- Production companies: Aardman Animations BBC Bristol
- Distributed by: British Broadcasting Corporation (BBC) (1977) (UK) (TV)
- Release date: 13 March 1979 (originally made in 1977);
- Running time: 5 min
- Country: UK
- Language: English

= Down and Out (film) =

1979 British animated film

Down and Out is a 1979 short film created by Aardman Animations. It is part of the Animated Conversations series. In this short, creators David Sproxton and Peter Lord "applied the groundbreaking technique of using recorded conversations of real people as the basis for the script".

==History==
David Sproxton said "That was the first film of five minutes we had ever made and the first we had ever done using found sound, produced by a big producer called Colin Thomas. We sent [ex-BBC producer Jeremy Isaacs] the small amount of work we had, which was basically Down and Out and some kids' stuff. And he called us up to the London office...and said 'I've seen that film Down and Out.
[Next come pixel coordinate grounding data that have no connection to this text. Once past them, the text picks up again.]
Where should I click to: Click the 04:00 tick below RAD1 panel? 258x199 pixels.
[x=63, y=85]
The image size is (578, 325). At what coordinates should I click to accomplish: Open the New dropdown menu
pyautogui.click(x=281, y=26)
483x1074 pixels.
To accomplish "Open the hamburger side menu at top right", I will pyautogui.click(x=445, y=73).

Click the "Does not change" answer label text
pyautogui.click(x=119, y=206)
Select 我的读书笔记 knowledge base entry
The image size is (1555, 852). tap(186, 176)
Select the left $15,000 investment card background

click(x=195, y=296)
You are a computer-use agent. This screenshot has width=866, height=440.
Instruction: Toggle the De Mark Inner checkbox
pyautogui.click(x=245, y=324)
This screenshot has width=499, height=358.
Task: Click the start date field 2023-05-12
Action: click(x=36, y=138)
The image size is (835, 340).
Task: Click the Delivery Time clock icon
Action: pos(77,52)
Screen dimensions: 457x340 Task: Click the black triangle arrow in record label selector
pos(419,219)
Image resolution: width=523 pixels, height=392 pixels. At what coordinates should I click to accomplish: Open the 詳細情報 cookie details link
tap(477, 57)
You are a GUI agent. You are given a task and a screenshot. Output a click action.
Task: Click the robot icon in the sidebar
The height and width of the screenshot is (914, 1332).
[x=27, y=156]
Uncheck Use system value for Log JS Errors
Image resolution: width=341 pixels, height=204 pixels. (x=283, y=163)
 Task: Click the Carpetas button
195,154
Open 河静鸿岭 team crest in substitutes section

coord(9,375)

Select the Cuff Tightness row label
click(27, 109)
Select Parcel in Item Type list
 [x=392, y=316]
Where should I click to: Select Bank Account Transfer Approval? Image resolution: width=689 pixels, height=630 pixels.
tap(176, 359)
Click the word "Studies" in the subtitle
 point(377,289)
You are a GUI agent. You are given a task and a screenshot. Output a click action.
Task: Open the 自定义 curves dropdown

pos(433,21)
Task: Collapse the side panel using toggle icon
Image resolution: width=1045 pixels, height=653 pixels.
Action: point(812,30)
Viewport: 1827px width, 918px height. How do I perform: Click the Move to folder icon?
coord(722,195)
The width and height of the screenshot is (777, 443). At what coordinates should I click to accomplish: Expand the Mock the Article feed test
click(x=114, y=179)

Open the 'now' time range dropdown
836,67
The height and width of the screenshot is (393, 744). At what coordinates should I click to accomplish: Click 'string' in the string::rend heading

We'd like ten of those for our first week's transmission.'" These were the 5 shorts of Conversation Pieces, and later the five short of the Lip Synch series.

According to Aardman Animation,

Peter and David had always thought there was an adult audience for animated films, and in 1978 made two short films using real-life soundtracks, for BBC Bristol under the guidance of Colin Thomas. Although these two films ('Down and Out' and 'Confessions of a Foyer Girl') were disregarded by the BBC [until] they were seen a couple of years later by Jeremy Isaacs who was creating the shape of the newly formed Channel Four. This led directly to the commissioning of five similarly constructed films ('Conversation Pieces').

==Production==
This was the first film to use the technique developed by Sproxton and Lordan of "animating puppet characters to spontaneous, realistic conversations, rather than prepared scripts...It impressed producer Jeremy Isaacs, who commissioned five five-minute films [entitled Conversation Pieces] for the newly established Channel 4 in London. Animated Documentary explains "Confessions of a Foyer Girl and Down and Out were based on eavesdropped conversations and pair documentary sound with stop motion animation of Plasticine figures.